**Set task**
Convert the items from the line with "Task: Clear the" to the line with "[x=60, y=63]" into a numbered list, leaving out blank lines and pictures.

**Supplied entries**
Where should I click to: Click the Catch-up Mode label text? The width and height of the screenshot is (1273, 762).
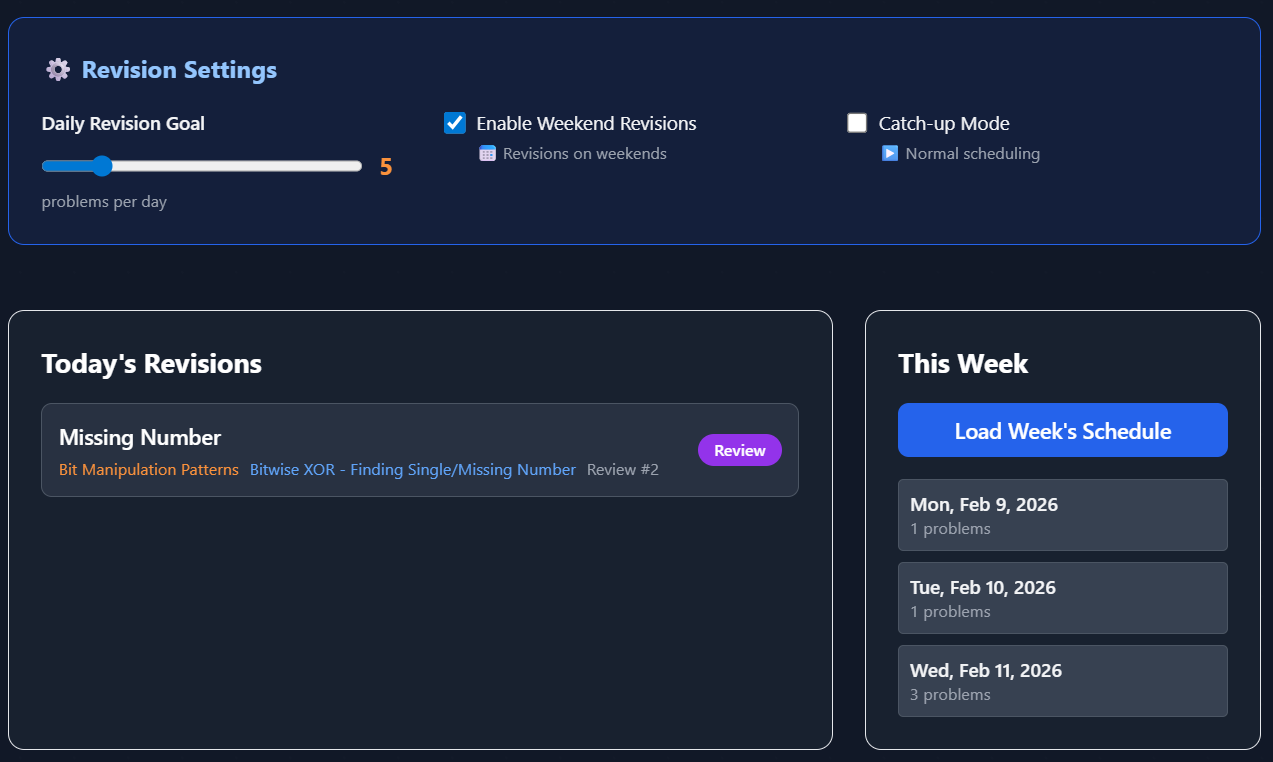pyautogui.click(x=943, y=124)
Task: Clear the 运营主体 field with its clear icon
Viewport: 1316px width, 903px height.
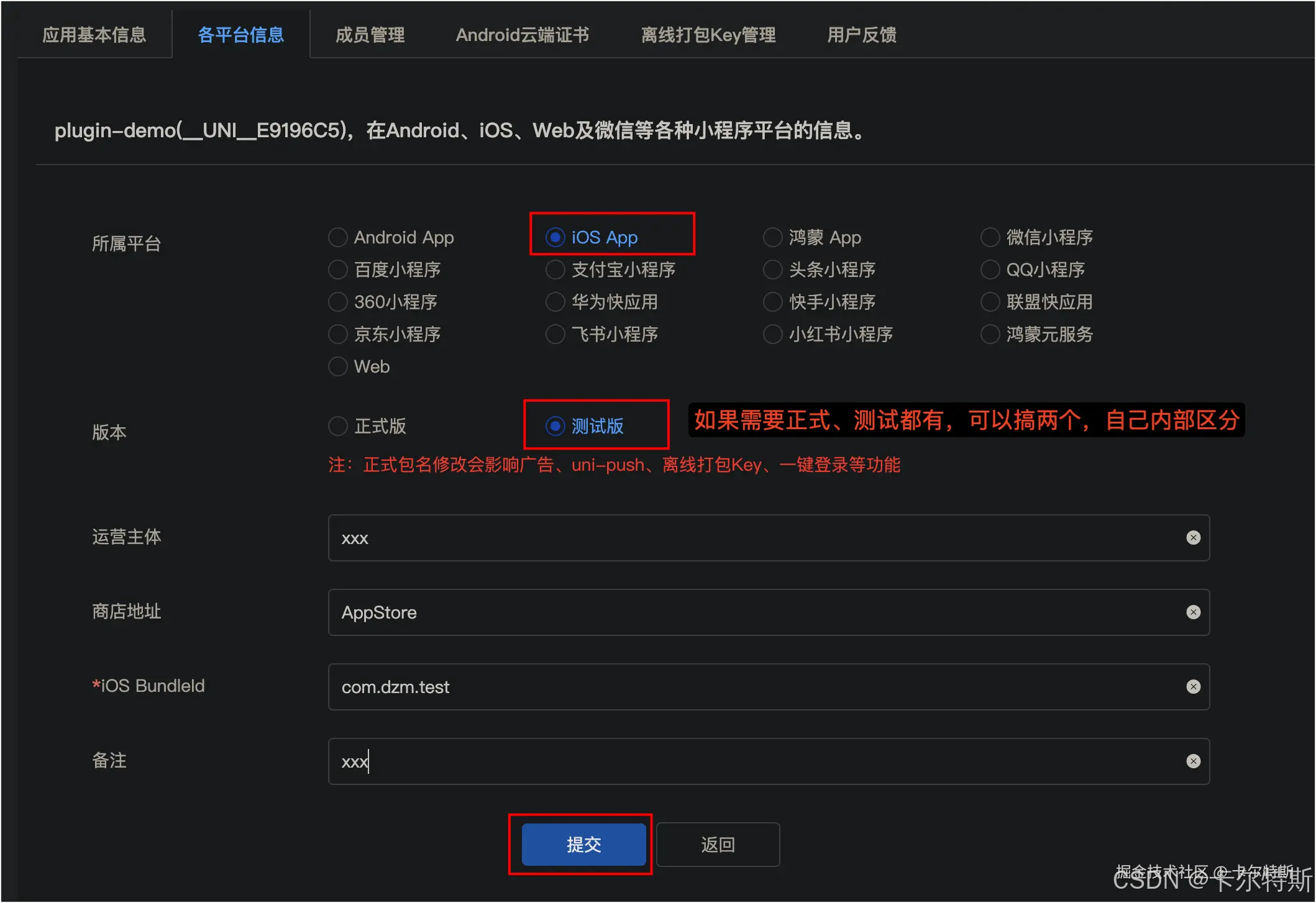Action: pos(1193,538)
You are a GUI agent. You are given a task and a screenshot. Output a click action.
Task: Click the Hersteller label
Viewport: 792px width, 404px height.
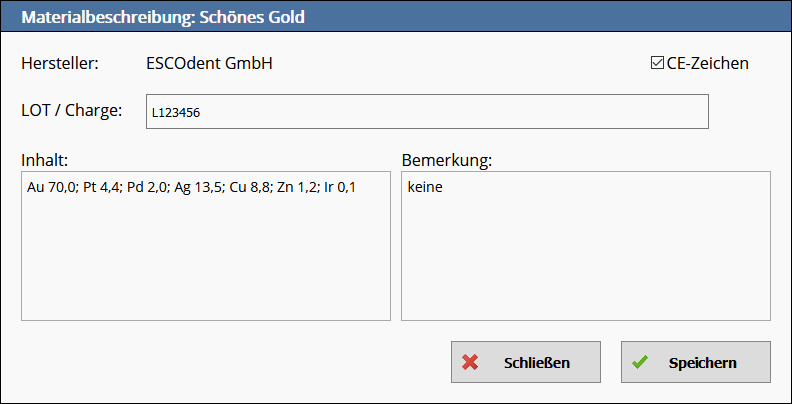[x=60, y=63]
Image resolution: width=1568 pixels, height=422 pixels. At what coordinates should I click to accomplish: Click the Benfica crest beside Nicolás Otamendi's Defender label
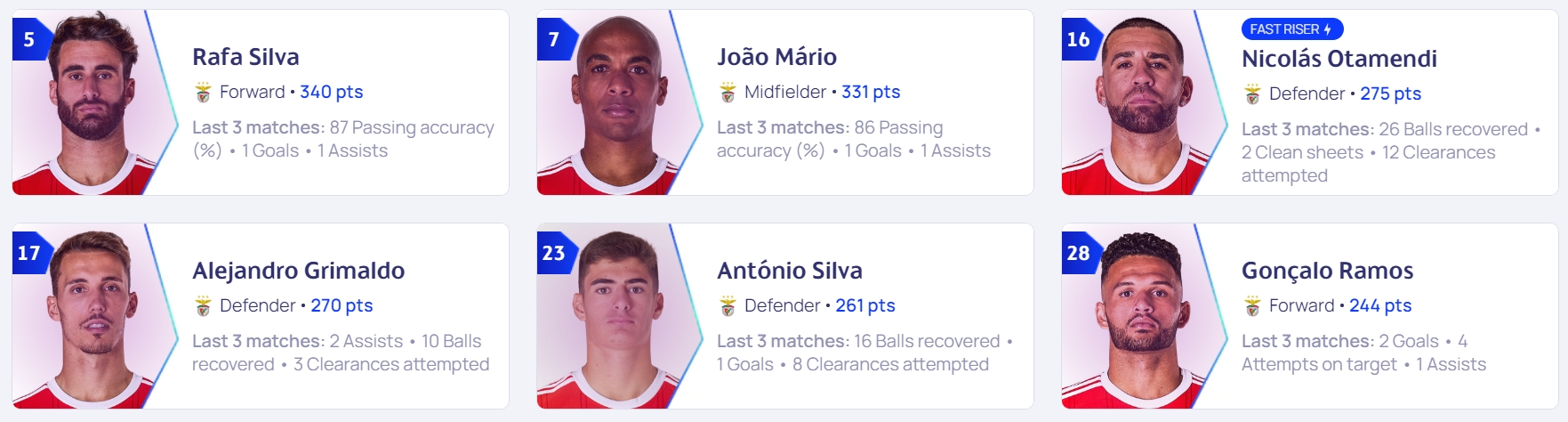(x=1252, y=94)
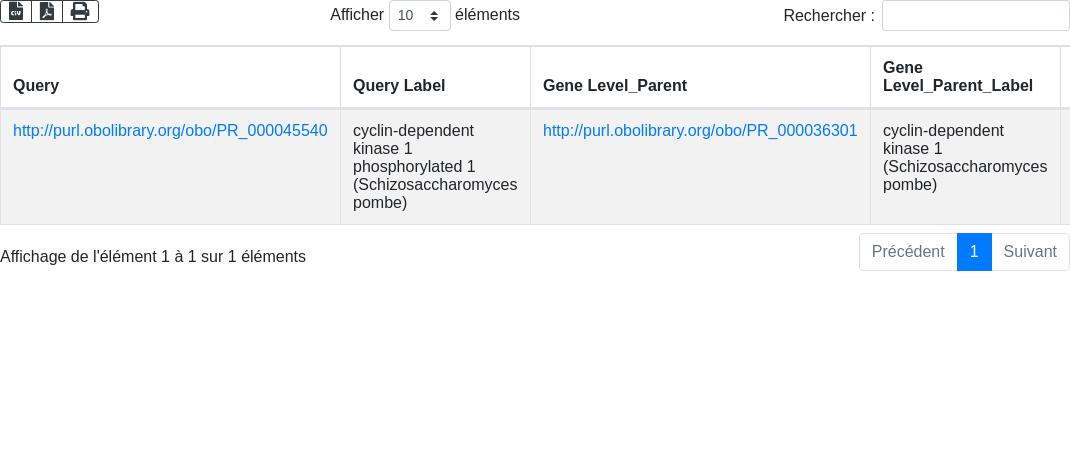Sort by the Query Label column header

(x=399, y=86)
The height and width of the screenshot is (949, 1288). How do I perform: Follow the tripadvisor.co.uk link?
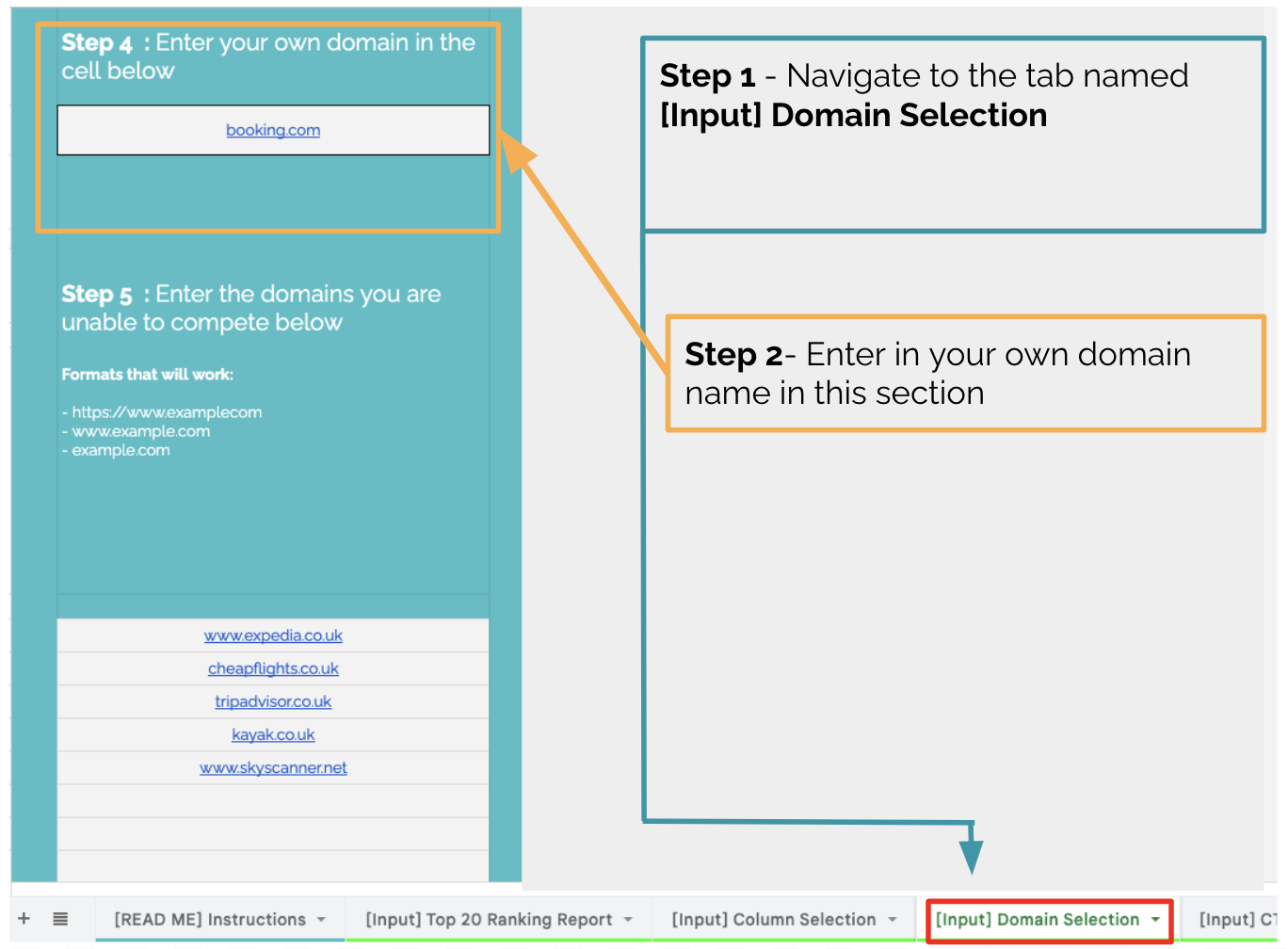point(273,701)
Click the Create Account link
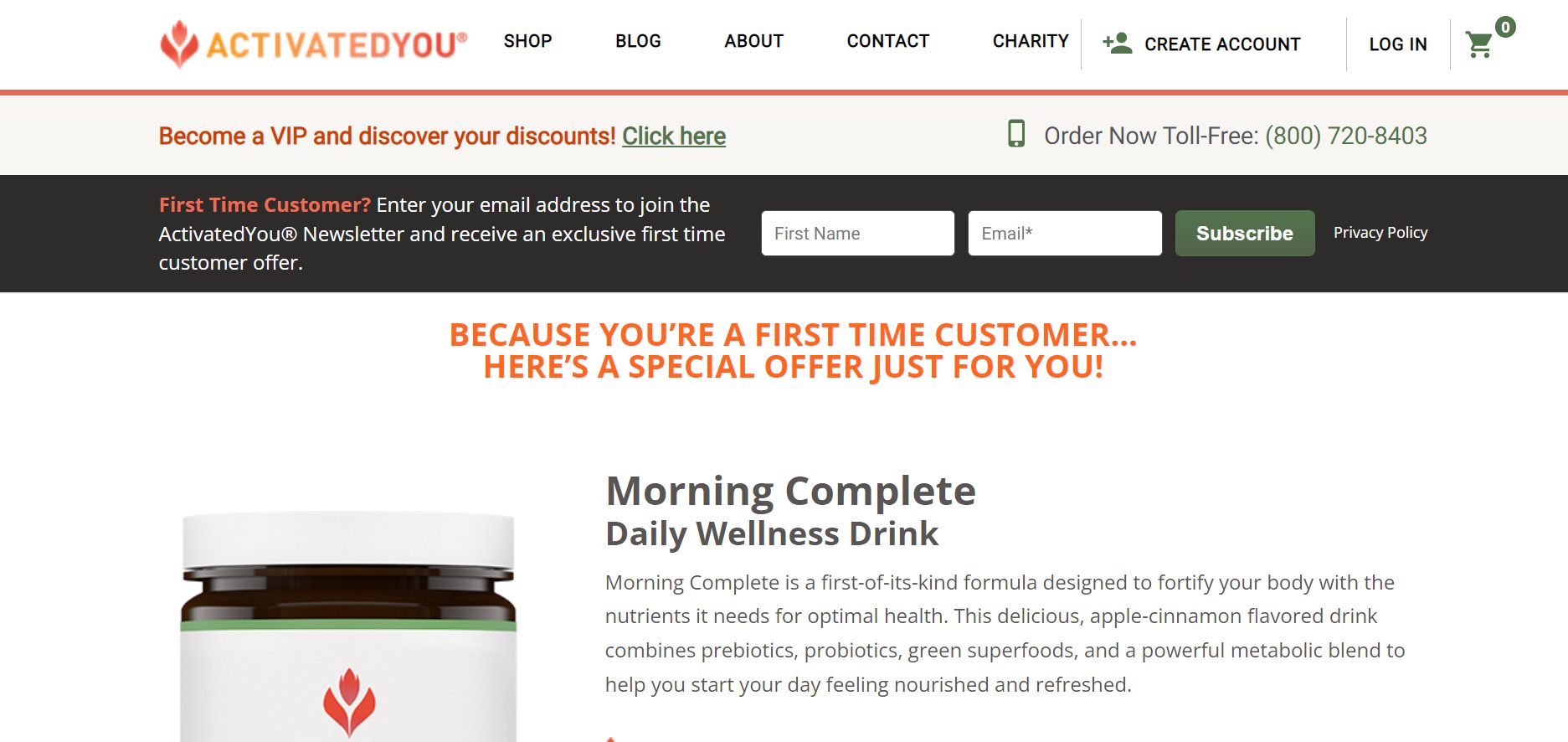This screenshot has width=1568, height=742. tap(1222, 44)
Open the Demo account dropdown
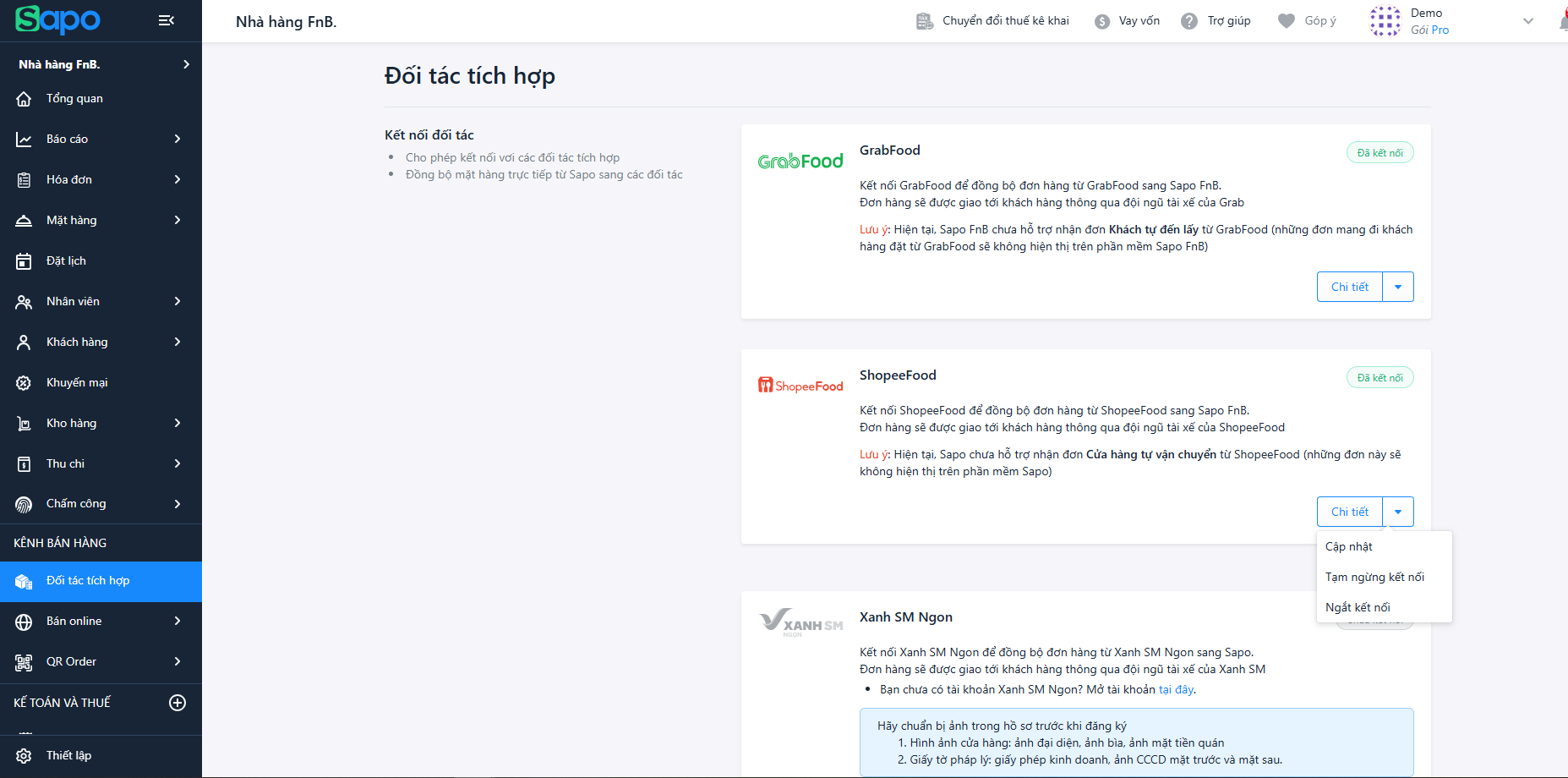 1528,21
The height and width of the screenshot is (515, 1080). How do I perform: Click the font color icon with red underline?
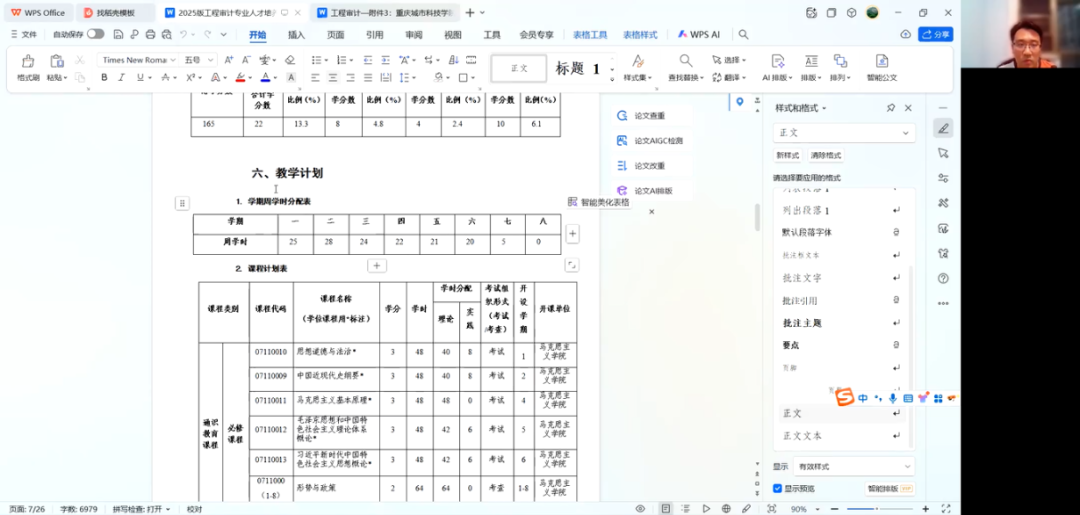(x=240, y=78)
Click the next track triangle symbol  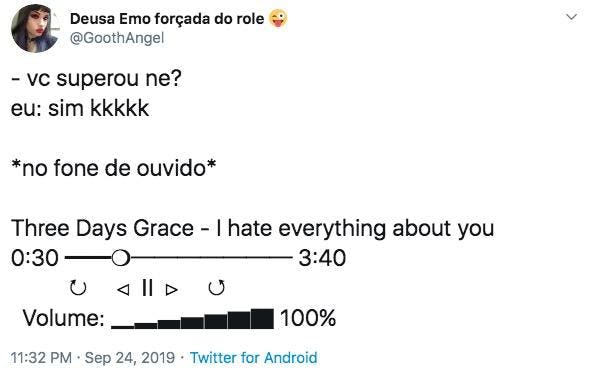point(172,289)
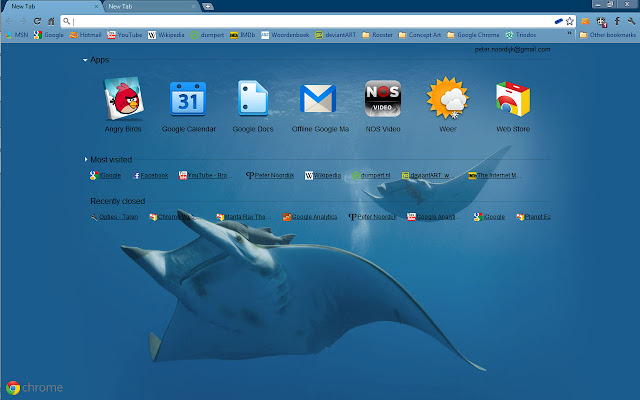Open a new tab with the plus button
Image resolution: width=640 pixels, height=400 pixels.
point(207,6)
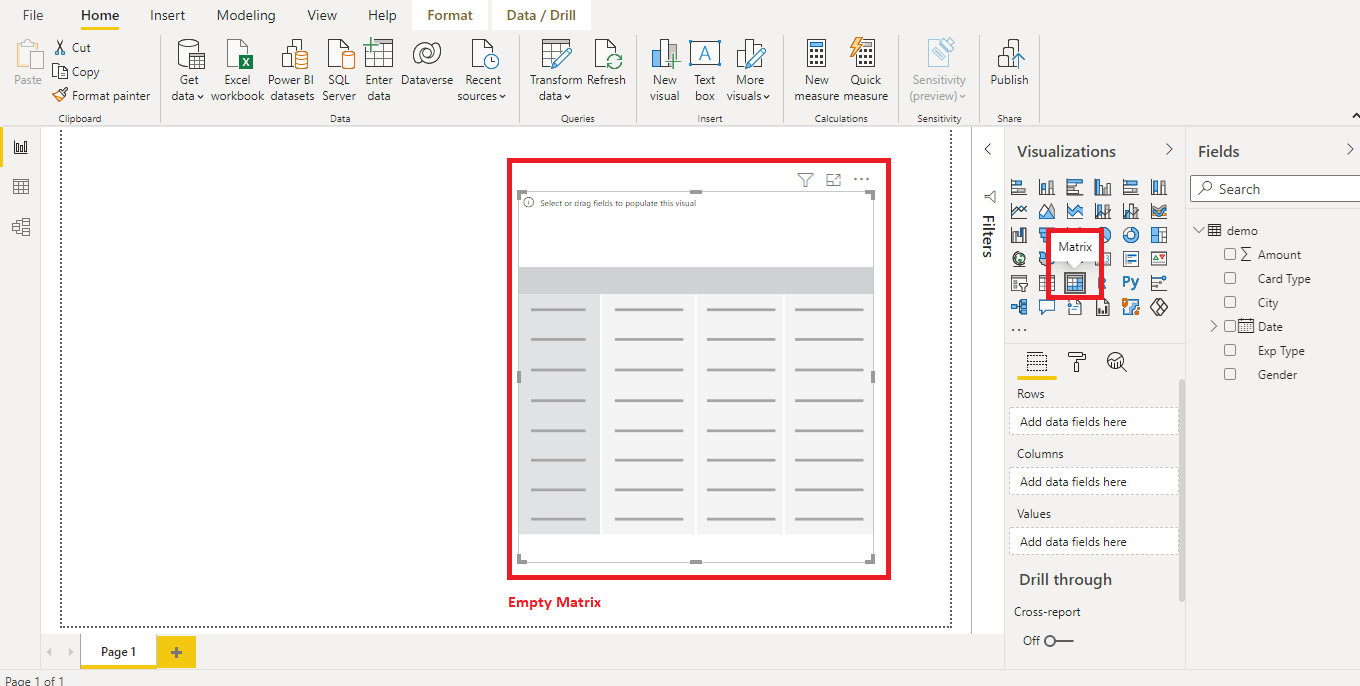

**Response**
1. Task: Clear the 运营主体 field with its clear icon
2. Viewport: 1316px width, 903px height.
3. Action: pos(1193,538)
4. You are a GUI agent. You are given a task and a screenshot. Output a click action.
5. Task: Click the Hersteller label
6. Viewport: 792px width, 404px height.
7. [x=60, y=63]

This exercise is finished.